We may very well be overreacting to what people are saying. It is the human condition. If we didn't overreact we wouldn't have so many wars. We are all so excited by Dr Zamboni and CCSVI that we want everybody to embrace it immediately. I guess we should just soldier on and do our best for this very promising CCSVI hypothesis. In the internet age scientific battles like this aren't kept behind academic doors and the patients who are suffering from these diseases have a greater voice. There are a lot of smart people here. I am overwhelmed by that fact alone. CCSVI makes sense to me. As a person with MS, I want to be involved in this.

We should be so grateful that the people who have had the good fortune to have the Liberation Treatment are still fighting alongside of those of us who haven't. Thanks for cheer !!!!

ozark

Thanks Dignan!

Dr O'connor was more optimistic than my neurologist when I saw him last Monday. When I briefly asked for his opinion on CCSVI, he told me that he and Dr Freeman had met Dr Zamboni. He said that they both looked at each other strangely when Dr. Zamboni was explaining his research. My neurologist mentioned that he thought Dr. Zamboni was an extremely intelligent and honest guy. But, he is not too sure about CCSVI. He told me that he doesn't understand how a congenital problem would suddenly one day give you symptoms and cause problems (and why you were fine before). I argued a minute or two but I had other things to discus with him so I had stop the discussion.
.

Maybe they just need to get used to it. Maybe it is just a matter of letting them hear of it think it over and eventually dig in and make it their own information. Let's hope.

_________________
I'm not offering medical advice, I am just a patient too! Talk to your doctor about what is best for you...
http://www.thisisms.com/ftopic-7318-0.html This is my regimen thread
http://www.ccsvibook.com Read my book published by McFarland Health topics

Because it takes a lifetime of slow reflux to deposit enough iron in the brain to cause damage that can be seen.
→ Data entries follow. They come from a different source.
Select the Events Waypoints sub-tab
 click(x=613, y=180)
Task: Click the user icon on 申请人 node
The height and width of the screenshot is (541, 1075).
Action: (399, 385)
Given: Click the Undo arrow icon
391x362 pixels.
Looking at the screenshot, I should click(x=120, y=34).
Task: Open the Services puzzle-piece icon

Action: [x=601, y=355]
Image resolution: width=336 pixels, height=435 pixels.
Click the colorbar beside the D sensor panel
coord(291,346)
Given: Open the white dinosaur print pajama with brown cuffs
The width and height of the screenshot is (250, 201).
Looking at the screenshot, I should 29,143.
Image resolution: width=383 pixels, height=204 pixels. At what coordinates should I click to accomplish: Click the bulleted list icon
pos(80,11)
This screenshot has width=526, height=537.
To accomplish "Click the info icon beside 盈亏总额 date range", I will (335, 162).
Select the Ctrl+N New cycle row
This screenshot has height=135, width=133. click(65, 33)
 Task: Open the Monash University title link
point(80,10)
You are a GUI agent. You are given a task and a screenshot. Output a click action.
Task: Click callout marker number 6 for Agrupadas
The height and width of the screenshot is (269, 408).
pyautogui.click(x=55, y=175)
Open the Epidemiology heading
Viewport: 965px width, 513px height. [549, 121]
This is why MS is "progressive." Jeff lost his peripheral vision at 12, had depression at 30, fatigue at 45. God only know where he'd be at 55, but he didn't want to wait to find out. MS doesn't happen overnight (although in PPMS, it appears the progression is on a fast track)
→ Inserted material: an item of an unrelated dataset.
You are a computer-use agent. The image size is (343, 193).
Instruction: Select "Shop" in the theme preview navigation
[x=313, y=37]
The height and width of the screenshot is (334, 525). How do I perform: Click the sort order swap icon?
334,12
Marie's right...they're going to have to get used to it. And neurology is going to have to acknowledge that there is a body connected to the brain.
Thanks for posting, dignan.
cheer

_________________
Husband dx RRMS 3/07
dx dual jugular vein stenosis (CCSVI) 4/09
dual stents placed 5/09
CCSVI in MS

123

looks like pressure is getting to them, check out their homepage http://www.mssociety.ca/en/default.htm

flipflopper, I agree with cheers line of thought but have this one additional thought: If the stenosis are there from the time they develop at birth or during an infection in adolescence, that should lead to SOME noticeable effect, even if the absence of MS symptoms stemming from specific areas of the brain/spine like the ones cheer mentions. An obvious sign of lack of oxygen is fatigue. Wouldn't a person with stenosis have fatigue problems from the time the stenosis is there?
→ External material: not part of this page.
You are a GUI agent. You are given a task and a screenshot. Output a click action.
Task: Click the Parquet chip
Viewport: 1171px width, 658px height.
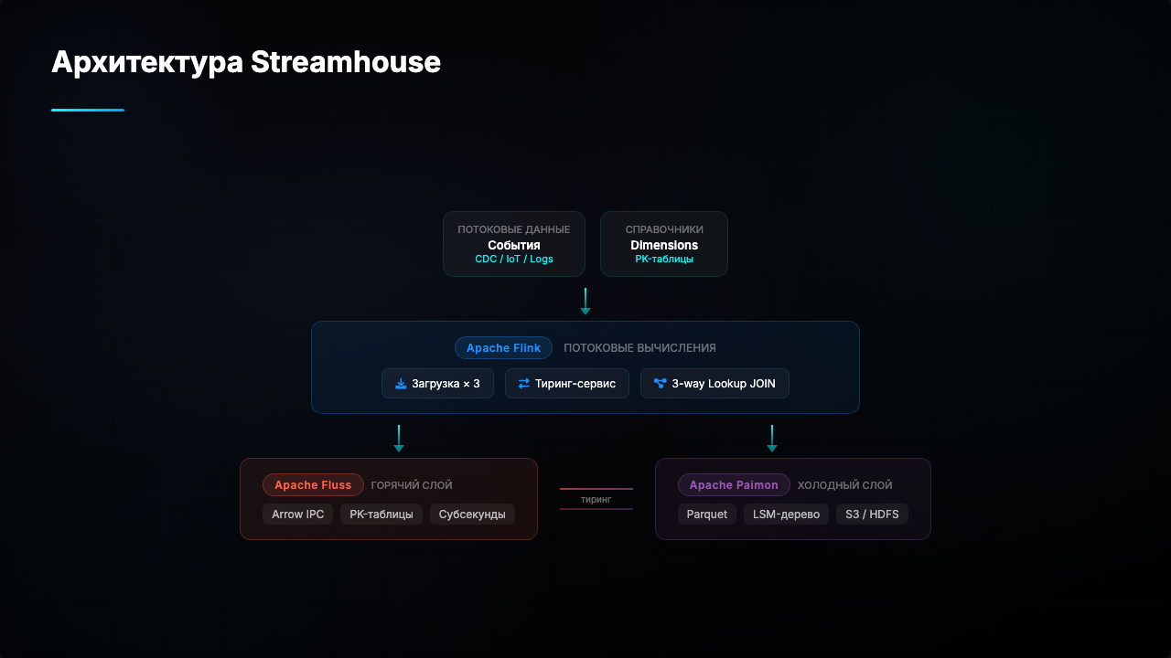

On the other side jugulars only really matter while we're laying flat, i.e. while we're sleeping. So maybe that's why we don't notice the blockage before the blood-brain barrier is actually hurt and the whole iron-deposition/inflammation/etc cascade starts?

I guess the question is, what causes fatigue?

I'm glad you posted that, because then I noticed their mission statement on their homepage:

"To be a leader in finding a cure for multiple sclerosis and enabling people
affected by MS to enhance their quality of life."

Ok, we're ready. Show us how you lead.